Bergkamp scored like crazy and frequently
in beautiful fashion. He was the Eredivisie's top
goalscorer for three seasons in a row: 25 goals in
1990-1991, followed by 24 goals in 1991-1992 and 26 in
1992-1993. He was Holland's 'Player of the Year' in 1991 and
1992. With Ajax he won a Dutch championship (1990), two Dutch
KNVB Cups (1987, 1993), the European Cup Winners' Cup (1987)
and the UEFA Cup (1992). Towards the end of the 1992-1993
campaign Dennis Bergkamp and Wim Jonk (Ajax's 'golden
spine' of the early 1990s) announced their
departure from De Meer. Both players left
for Internazionale that summer. The Italian powerhouse paid 45
million Dutch guilders for the duo.
Bergkamp's two-season spell at the Giuseppe Meazza
(a.k.a. San Siro) is regarded as the least succesful
period of his career. He seemed unhappy in Milan, did
not fit into the defensive system of
his new employer and struggled on the San
Siro's terrible pitch, which was dying under the ground's
brand-new glass roof. He netted only 11 times in 52 Serie A
games in total, but - in retrospective - his career in
Italy wasn't that unsuccesful at all. The Inter fans surely
don't see it that way: Inter won the 1994 UEFA
Cup and Dennis Bergkamp was the top goalscorer of the
competition.
The summer of 1995 saw Bergkamp's second (and last) major
transfer: he moved to Highbury, North London, for a
transfer fee of 7.5 million English pounds. He would play
for Arsenal for no less than eleven seasons. Remarkably
enough, Arsenal is the only club Dennis Bergkamp never won
a European trophy with, but he brought 'The
Gunners' plenty of domestic glory: four English
championships, three F.A. Cups (including the historic 'double'
of 1998) and three English Super Cups. He was England's
'Player of the Year' in 1998. Remarkably enough for a
striker, Bergkamp was never injured for more than just a
few weeks in England and always had at least 25
league appearances per season, except in his very last:
this season he saw action in 'only' 24 of Arsenal's Premiership
games.
In total, Dennis Bergkamp played 553 league games for his
three clubs, in which he scored 201 goals. His number of
performances in UEFA competition isn't as high as it could have
been: he skipped many of Arsenal's European road games because
he was afraid of flying. English fans called him 'The
Non-Flying Dutchmen', 'Dennis the Menace' or even 'God'.

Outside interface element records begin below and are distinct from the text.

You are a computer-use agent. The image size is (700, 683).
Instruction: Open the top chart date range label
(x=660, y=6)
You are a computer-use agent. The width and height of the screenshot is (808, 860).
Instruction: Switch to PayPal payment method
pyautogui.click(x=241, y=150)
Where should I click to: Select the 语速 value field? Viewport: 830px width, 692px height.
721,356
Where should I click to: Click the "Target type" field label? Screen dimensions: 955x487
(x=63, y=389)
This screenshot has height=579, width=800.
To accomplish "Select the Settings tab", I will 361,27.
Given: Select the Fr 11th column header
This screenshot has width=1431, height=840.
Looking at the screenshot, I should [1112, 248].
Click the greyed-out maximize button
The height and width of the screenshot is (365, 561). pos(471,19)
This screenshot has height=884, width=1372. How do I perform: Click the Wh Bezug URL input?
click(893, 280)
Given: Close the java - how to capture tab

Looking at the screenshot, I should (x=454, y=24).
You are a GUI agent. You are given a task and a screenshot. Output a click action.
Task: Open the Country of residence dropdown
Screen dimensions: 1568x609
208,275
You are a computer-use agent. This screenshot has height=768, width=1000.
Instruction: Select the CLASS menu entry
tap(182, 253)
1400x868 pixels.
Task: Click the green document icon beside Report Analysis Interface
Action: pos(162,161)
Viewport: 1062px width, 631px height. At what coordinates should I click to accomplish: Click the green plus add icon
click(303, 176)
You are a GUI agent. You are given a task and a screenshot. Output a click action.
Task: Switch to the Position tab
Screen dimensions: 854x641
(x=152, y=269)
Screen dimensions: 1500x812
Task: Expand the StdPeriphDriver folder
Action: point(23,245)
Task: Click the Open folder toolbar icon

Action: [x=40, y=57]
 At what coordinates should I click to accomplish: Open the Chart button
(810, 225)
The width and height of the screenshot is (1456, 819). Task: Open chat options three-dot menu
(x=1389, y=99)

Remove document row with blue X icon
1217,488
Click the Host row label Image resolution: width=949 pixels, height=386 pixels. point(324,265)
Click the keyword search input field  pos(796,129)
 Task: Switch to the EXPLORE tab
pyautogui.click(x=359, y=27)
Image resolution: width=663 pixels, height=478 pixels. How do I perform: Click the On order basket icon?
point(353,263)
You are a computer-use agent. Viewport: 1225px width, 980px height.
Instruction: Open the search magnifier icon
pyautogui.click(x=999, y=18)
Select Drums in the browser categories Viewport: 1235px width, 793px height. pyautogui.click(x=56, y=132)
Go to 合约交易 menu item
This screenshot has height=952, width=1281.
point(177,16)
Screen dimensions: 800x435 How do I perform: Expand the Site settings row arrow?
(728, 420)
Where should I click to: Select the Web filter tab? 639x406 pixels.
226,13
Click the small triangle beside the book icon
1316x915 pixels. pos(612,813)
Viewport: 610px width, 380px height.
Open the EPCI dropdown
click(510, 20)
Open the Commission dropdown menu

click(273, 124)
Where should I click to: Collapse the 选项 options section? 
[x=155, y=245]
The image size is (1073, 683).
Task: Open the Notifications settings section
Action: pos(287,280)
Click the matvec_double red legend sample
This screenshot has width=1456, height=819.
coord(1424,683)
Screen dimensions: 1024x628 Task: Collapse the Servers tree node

Dennis Bergkamp played for only three clubs in his
impressive, twenty-season career, but there is of course that
one team that plays in orange. In 79 appearances for Holland
Bergkamp netted 37 times. He was Holland's top goalscorer at
four major summer tournaments in a row: Euro 1992 (Sweden),
World Cup 1994 (United States), Euro 1996 (England) and
World Cup 1998 (France).
The stunning last minute strike that knocked out Argentina
in the quarter final of 1998 was probably his most famous goal
ever: Bergkamp perfectly controlled a long Frank de Boer
pass inside the penalty area, cut to the middle in one
fluent movement and hit the ball with the outside of
his right boot, curling it into the far top corner to
take Holland to the semis. It was just one out of many
Bergkamp goals that were - in the words of his former Ajax
coach, Louis van Gaal - "simply from another
planet."

"From another planet..." Even
Bergkamp himself can hardly
believe what he just did against Argentina, World Cup
1998.
Bergkamp played his last game for Holland in June 2000: the
semi-final of Euro 2000 in The Netherlands and Belgium. Some
people say it all went downhill for Holland after that...
The very, very last time Dennis Bergkamp will play for
Arsenal will be on 22 July, during his testimonial at
Arsenal's brand-new Emirates Stadium in North London. The two
clubs to play each other as a tribute to one of the most
modest and ordinary superstars that football ever saw, will of
course be the clubs he loves the most: Arsenal and Ajax. Johan
Cruyff and Marco van Basten will both be there to give Bergkamp
the hurrah he deserves. According to many they are
the three greatest football players ever to come out of The
Netherlands: Johan Cruyff, Marco van Basten and Dennis
Bergkamp. Today, the latter finished the work of
art that was his football career. And what a masterpiece it is.